What you have to do =
Look through the entries that follow and return each line that has the string "computer".

Exercise input =

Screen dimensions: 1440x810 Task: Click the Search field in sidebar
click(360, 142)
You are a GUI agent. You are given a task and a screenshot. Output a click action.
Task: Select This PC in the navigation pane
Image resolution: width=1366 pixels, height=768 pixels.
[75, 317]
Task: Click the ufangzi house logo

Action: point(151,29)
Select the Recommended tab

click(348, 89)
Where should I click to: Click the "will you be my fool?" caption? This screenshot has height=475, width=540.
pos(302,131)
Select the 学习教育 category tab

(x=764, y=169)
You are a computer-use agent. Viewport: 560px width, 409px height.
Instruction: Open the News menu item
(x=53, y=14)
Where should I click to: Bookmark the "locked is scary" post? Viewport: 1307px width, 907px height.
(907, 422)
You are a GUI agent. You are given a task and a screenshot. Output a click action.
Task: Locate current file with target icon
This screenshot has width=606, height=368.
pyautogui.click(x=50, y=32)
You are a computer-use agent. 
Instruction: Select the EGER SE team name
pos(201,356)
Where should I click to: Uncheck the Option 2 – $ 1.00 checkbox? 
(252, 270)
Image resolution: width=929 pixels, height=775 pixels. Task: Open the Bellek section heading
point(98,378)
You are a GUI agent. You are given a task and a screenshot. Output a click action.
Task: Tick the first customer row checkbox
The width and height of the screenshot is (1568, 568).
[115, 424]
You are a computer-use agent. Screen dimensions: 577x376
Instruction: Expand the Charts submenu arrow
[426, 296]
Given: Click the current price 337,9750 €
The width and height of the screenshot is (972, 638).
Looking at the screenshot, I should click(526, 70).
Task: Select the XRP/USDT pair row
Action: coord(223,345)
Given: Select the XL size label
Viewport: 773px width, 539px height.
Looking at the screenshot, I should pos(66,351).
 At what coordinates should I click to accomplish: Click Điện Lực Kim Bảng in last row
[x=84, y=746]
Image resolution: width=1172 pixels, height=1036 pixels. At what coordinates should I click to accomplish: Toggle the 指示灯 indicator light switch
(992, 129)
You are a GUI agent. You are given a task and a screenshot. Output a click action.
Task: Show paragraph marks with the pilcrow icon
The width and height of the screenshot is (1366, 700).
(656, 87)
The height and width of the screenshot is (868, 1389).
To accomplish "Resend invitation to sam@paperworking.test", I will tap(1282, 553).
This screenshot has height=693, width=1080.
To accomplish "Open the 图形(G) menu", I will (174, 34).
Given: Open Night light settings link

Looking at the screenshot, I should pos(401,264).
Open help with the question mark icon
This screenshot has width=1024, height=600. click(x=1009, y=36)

Answer box =
You are a computer-use agent. Viewport: 560px width, 409px height.
You are a computer-use agent. 
You are a computer-use agent. Screen dimensions: 577x376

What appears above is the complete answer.